** Start Records to process **

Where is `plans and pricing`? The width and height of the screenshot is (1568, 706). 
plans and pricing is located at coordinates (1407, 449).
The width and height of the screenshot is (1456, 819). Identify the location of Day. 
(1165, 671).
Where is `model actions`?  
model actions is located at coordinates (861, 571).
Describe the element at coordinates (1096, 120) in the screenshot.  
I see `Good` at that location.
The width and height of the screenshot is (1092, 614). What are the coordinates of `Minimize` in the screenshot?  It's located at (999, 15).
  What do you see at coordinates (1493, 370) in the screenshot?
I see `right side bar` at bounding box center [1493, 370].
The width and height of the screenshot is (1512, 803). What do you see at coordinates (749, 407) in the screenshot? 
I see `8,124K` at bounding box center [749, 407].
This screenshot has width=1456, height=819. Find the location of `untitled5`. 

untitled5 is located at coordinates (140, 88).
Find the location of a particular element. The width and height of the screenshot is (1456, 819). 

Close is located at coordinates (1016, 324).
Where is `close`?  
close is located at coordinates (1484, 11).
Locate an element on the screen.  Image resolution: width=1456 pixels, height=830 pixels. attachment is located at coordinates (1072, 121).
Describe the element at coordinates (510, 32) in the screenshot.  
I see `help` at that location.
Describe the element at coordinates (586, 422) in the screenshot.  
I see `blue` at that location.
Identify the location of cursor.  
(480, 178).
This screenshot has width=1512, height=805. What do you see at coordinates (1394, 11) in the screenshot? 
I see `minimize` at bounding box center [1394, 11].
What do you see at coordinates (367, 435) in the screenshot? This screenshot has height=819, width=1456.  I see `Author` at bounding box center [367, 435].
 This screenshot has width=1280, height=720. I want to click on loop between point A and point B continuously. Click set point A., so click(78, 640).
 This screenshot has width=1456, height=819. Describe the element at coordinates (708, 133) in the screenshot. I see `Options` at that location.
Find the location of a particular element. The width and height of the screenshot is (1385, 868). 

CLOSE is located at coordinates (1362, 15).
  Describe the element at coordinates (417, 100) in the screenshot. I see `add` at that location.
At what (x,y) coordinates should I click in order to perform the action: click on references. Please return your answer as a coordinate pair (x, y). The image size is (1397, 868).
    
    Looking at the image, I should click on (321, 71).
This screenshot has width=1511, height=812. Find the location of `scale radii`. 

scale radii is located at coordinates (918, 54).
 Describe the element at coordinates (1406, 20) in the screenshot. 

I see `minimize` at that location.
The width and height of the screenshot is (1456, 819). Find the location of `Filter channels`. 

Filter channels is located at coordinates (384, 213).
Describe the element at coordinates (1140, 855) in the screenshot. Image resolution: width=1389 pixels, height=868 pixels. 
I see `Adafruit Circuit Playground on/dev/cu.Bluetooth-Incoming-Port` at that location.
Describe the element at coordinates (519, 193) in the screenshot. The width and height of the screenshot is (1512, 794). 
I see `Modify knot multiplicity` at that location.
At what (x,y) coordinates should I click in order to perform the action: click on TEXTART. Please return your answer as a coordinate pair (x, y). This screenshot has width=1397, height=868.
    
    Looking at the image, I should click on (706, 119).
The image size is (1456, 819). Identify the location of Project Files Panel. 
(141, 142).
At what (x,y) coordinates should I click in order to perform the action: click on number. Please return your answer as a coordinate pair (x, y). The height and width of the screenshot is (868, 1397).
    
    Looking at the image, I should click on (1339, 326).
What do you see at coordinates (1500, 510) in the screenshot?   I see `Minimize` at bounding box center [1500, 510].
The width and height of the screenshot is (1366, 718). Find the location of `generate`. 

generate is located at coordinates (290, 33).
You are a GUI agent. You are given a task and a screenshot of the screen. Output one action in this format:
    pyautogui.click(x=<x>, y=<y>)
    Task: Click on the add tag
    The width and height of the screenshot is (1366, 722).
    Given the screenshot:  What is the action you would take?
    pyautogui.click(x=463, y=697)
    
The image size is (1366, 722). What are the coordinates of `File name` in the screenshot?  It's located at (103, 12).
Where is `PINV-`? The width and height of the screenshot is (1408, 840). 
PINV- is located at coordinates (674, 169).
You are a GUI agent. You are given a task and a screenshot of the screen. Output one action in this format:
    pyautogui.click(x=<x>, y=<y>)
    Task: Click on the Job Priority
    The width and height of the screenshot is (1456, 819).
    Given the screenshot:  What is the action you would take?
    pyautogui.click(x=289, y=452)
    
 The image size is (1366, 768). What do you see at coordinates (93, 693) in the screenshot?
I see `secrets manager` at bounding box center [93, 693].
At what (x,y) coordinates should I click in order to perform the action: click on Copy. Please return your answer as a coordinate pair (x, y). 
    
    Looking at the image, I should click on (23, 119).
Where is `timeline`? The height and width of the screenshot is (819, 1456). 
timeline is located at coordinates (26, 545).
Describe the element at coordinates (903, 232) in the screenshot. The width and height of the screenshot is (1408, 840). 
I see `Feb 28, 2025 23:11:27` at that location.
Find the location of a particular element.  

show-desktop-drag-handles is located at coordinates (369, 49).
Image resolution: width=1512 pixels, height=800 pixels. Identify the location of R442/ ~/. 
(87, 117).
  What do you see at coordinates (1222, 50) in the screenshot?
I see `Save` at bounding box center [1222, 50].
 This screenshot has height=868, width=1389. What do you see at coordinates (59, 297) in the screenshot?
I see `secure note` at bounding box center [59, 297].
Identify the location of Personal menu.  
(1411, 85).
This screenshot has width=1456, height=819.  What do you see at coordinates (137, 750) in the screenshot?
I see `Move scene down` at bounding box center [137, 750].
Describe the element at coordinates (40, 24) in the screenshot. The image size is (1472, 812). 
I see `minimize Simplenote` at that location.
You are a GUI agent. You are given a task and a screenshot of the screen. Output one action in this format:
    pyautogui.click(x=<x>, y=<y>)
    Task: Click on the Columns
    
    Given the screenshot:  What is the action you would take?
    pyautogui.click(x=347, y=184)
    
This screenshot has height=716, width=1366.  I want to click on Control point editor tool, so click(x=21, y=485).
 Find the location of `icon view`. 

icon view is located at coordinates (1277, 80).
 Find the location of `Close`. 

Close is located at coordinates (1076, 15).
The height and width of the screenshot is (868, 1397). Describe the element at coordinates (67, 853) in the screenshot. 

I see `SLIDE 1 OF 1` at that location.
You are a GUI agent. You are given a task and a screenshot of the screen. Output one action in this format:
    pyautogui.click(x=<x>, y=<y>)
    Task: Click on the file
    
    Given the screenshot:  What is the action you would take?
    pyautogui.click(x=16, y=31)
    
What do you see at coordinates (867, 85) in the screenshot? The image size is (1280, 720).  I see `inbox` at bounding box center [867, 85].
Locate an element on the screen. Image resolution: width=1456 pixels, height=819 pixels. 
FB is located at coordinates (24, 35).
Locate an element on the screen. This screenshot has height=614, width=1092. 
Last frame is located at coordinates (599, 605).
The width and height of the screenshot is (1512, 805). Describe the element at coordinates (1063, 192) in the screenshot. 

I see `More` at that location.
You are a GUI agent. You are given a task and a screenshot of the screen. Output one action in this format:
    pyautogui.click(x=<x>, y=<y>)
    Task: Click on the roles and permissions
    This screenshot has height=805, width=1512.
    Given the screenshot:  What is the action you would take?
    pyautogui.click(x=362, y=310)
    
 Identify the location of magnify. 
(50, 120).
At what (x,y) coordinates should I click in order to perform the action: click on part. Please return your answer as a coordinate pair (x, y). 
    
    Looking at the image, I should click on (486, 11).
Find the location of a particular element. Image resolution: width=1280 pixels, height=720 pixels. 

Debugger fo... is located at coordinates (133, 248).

** End Records to process **

Problem
Copy the records above verbatim, from their first line up to and including the line with "untitled5 is located".

Exercise solution
Where is `plans and pricing`? The width and height of the screenshot is (1568, 706). 
plans and pricing is located at coordinates (1407, 449).
The width and height of the screenshot is (1456, 819). Identify the location of Day. 
(1165, 671).
Where is `model actions`?  
model actions is located at coordinates (861, 571).
Describe the element at coordinates (1096, 120) in the screenshot.  
I see `Good` at that location.
The width and height of the screenshot is (1092, 614). What are the coordinates of `Minimize` in the screenshot?  It's located at (999, 15).
  What do you see at coordinates (1493, 370) in the screenshot?
I see `right side bar` at bounding box center [1493, 370].
The width and height of the screenshot is (1512, 803). What do you see at coordinates (749, 407) in the screenshot? 
I see `8,124K` at bounding box center [749, 407].
This screenshot has width=1456, height=819. Find the location of `untitled5`. 

untitled5 is located at coordinates (140, 88).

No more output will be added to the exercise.